***** Provided entries *****

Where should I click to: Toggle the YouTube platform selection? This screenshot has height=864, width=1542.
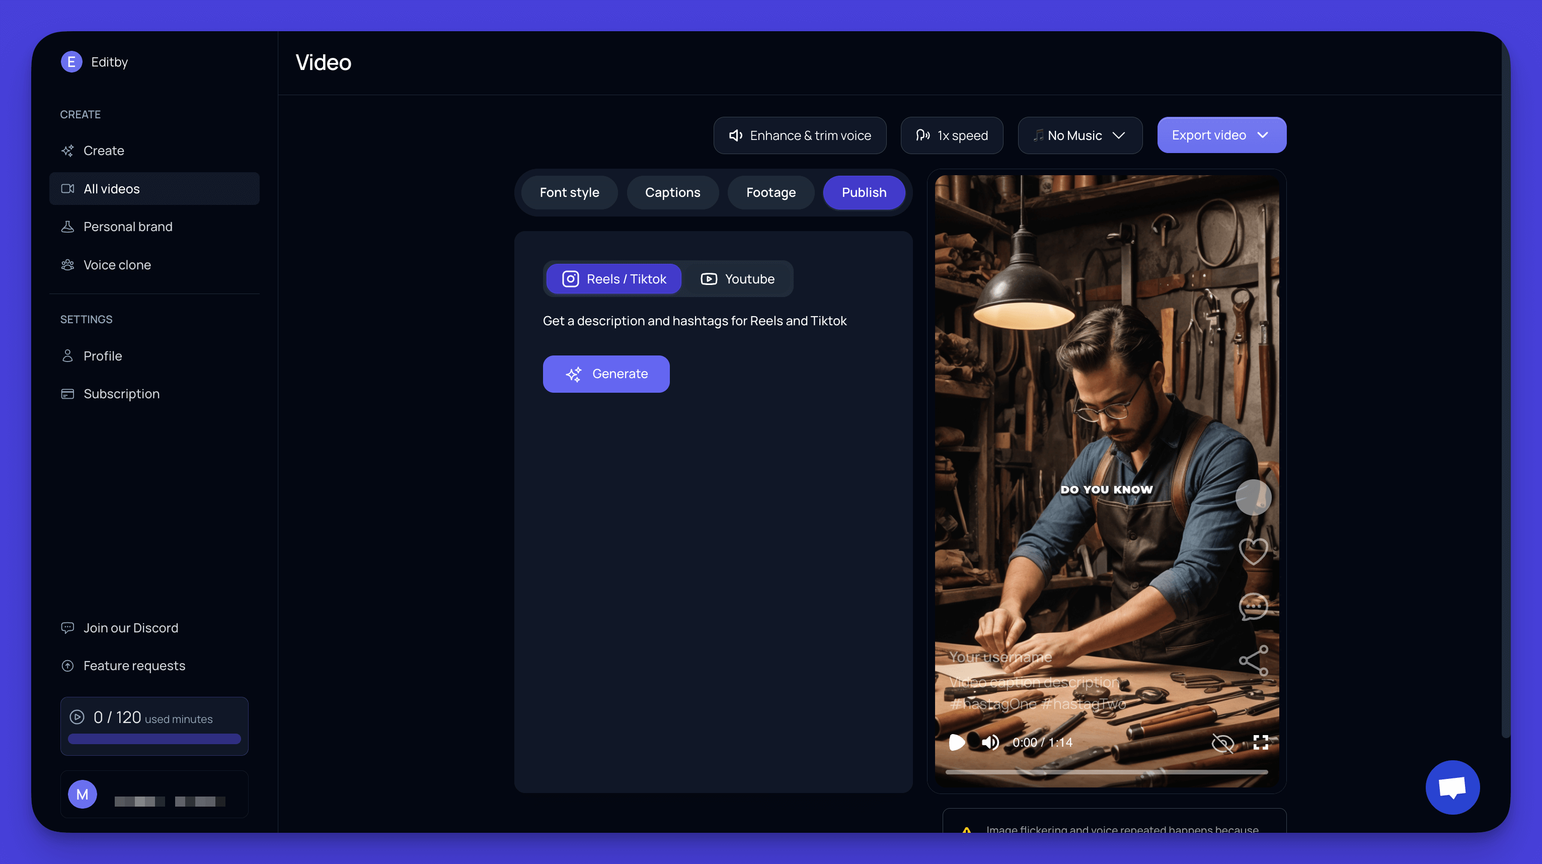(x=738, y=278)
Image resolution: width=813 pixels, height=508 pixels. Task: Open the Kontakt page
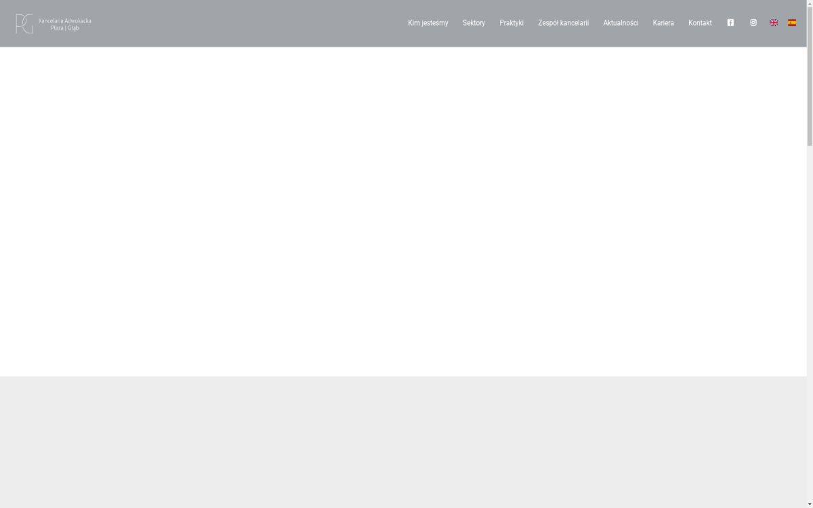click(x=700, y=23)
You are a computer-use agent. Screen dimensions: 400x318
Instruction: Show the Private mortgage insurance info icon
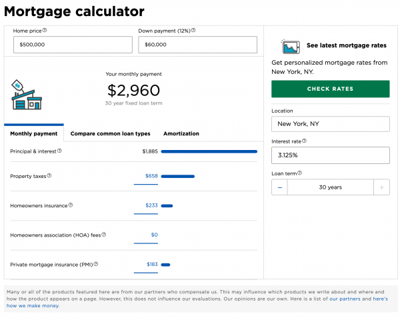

*****

### Prompt
Reproduce each line of the records exactly, and omit every picture.

### Answer box
Where should I click to: Toggle the YouTube platform selection? This screenshot has height=864, width=1542.
(x=738, y=278)
Image resolution: width=813 pixels, height=508 pixels. Task: Open the Kontakt page
click(x=700, y=23)
You are a computer-use agent. Screen dimensions: 400x318
Instruction: Show the Private mortgage insurance info icon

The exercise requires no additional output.